Updated: 11 December 1998

OpenVMS Alpha Galaxy Guide

OpenVMS supports several methods of managing CPU resources. The console establishes the default owner instance for each CPU using the console environment variables. This allows the CPU resources to be statically assigned, providing a precise initial configuration. In the event of a cold boot (that is, power cycle or initialization), this default configuration is restored from console nonvolatile RAM.

Once a configuration has been booted, OpenVMS provides more elegant means of assigning resources for users with CMKRNL (Change Mode to Kernel) privilege. The following sections describe these methods.

11.1 DCL Reassignment

Users with CMKRNL privilege can perform CPU reassignment operations using the following DCL command:

$ STOP/CPU/MIGRATE=instance-or-id cpu-id

The user must provide the target instance name (SCSNAME) or numeric ID (0, 1, and so on), and the numeric ID of the CPU being reassigned. The following examples show a few forms of this command.

$ STOP/CPU/MIGRATE=0 4 !Reassign CPU 4 to instance 0 $ STOP/CPU/MIGRATE=1 3,4,5 !Reassign CPUs 3,4,5 to instance 1 $ STOP/CPU 7/MIGRATE=BIGBNG !ReassignCPU 7 to instance BIGBNG $ STOP/CPU/ALL/MIGRATE=0 !Reassign all secondary CPUs to instance 0

These commands can be inserted in to command procedures. For example, you might want to move extra CPU resources to an instance in a startup procedure of an application with known processing requirements. Similarly, you may want to reassign CPUs away from an instance that is about to perform lengthy, I/O intensive operations (such as backups) so that the CPUs are available to other instances. When the job completes, you may reassign them back. Or you may reassign CPUs away from an instance that is shutting down.

Note that you can only reassign resources away from an instance. This is the push model defined by the Galaxy Software Architecture. This model prevents resources from being "stolen" by other instances that may not be aware of their current usage. To effectively manage the entire Galaxy system using DCL, you must either log in to each of the involved instances or use the SYSMAN utility to execute the commands on the owner instance.

11.2 GCU Drag-and-Drop Reassignment

The GCU provides an interactive visual interface for managing Galaxy resources. Using the GCU, you can reassign CPUs by simply dragging and dropping them among instances. Additionally, the GCU allows you to draw charts of various configurations (known as configuration models), and save them as files.
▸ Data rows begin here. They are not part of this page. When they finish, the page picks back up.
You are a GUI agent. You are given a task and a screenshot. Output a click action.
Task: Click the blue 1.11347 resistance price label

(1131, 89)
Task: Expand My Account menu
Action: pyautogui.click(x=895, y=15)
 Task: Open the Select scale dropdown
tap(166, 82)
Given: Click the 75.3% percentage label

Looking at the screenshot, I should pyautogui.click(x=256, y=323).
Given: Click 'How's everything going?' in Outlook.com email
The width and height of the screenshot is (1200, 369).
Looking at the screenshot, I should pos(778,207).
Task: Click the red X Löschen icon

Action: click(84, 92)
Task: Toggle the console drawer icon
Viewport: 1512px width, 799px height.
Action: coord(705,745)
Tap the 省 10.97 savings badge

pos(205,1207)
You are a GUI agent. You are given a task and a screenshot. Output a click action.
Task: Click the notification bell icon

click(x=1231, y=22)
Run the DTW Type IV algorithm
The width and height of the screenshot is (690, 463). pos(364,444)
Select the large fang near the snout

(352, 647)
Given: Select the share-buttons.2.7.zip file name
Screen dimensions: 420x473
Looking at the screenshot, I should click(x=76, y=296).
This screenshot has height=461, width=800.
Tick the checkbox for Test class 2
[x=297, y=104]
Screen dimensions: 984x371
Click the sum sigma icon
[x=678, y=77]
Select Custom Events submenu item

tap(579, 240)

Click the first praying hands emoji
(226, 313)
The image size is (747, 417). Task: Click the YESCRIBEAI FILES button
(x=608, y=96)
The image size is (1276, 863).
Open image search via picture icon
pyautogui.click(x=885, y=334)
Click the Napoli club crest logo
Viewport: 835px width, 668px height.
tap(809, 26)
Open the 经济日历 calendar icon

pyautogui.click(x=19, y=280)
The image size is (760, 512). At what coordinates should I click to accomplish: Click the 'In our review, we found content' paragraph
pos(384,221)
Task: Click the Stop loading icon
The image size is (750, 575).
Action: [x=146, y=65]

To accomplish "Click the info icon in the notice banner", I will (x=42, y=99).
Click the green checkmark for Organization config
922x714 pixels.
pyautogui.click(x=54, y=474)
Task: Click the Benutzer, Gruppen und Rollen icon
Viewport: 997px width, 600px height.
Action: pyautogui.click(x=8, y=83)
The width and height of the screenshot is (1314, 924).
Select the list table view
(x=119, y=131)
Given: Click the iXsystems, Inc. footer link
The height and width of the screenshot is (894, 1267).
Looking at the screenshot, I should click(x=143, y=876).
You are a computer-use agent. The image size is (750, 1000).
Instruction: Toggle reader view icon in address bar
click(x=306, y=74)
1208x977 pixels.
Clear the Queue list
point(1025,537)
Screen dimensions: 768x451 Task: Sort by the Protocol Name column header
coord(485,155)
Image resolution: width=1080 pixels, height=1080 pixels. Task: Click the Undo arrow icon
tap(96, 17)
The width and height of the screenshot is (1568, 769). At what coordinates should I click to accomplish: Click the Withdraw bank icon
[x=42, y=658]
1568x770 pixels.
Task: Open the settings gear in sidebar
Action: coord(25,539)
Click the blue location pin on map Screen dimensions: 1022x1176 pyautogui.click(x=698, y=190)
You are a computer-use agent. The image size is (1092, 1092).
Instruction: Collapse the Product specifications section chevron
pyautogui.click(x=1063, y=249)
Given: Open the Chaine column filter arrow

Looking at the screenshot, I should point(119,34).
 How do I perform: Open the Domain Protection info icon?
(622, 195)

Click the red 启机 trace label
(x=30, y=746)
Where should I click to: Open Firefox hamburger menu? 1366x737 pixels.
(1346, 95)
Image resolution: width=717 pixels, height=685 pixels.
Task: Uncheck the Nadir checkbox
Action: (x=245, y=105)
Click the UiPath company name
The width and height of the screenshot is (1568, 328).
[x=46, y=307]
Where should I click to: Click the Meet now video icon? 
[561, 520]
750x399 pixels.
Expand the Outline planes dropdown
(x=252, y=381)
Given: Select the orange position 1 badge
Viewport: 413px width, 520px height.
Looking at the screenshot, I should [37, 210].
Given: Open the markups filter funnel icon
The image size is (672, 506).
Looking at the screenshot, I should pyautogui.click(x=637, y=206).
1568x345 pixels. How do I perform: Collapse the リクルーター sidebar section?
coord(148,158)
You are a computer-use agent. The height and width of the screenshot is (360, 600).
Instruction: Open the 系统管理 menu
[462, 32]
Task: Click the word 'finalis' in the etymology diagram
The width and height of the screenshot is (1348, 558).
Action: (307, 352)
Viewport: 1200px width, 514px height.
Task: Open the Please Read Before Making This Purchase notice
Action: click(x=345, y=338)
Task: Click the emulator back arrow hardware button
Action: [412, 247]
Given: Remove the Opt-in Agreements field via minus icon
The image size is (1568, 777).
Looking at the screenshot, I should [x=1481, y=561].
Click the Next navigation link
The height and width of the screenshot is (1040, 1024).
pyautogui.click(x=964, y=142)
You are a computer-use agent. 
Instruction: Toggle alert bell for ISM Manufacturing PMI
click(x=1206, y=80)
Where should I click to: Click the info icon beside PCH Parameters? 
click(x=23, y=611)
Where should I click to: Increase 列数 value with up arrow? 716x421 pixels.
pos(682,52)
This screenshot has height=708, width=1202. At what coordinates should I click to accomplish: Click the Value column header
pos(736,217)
At any time, you can load and engage a configuration model and the system will reassign resources as needed to achieve the desired model.

11.3 Intermodal Reassignment

Because of the resource push model defined by the Galaxy Software Architecture, resources must be given away by the Galaxy instance that currently owns them. For a utility or user to effectively manage resource assignment in a multiple-instance Galaxy configuration, you must establish some means of executing commands on each instance.

One such means is to open a window or terminal session on each of the Galaxy instances and perform your resource management operations in each of these windows.

Another method is use the SYSMAN utility and its underlying SMI-Server to establish a command environment on the owner instance. Using this method, a fairly simple command procedure can be written to perform specific resource management operations. This method has some limitations, however. First, it requires that the involved Galaxy instances must be in a cluster. Also, a command procedure cannot effectively pass variable parameters to SYSMAN environment scripts, and you cannot specify a remote system password within a SYSMAN script. So it is cumbersome to generate a general-purpose command procedure interface that uses SYSMAN.

The GCU does, in fact, use SYSMAN wherever possible to accomplish its management actions. When a system is not configured to support SYSMAN, the GCU will attempt to use DECnet task-to-task comminations among proxy accounts as its management transport. If that approach also fails (that is, if the system is not running DECnet or if the necessary proxy accounts are not set up), the GCU will not be able to manage Galaxy instances other than the one on which the GCU is currently running. You could certainly run multiple copies of the GCU if you choose, one per Galaxy instance. However, you can assume that OpenVMS Galaxy systems are likely to be clustered or to use DECnet.

The GCUs management actions are based in the SYS$MANAGER:GCU$ACTIONS.COM command procedure. You can modify this file to customize actions for your own environment. For example, in a TCP/IP environment, you may choose to use REXEC or similar utility for your management transport, or you may want to include some form of notification or logging whenever a management action is executed.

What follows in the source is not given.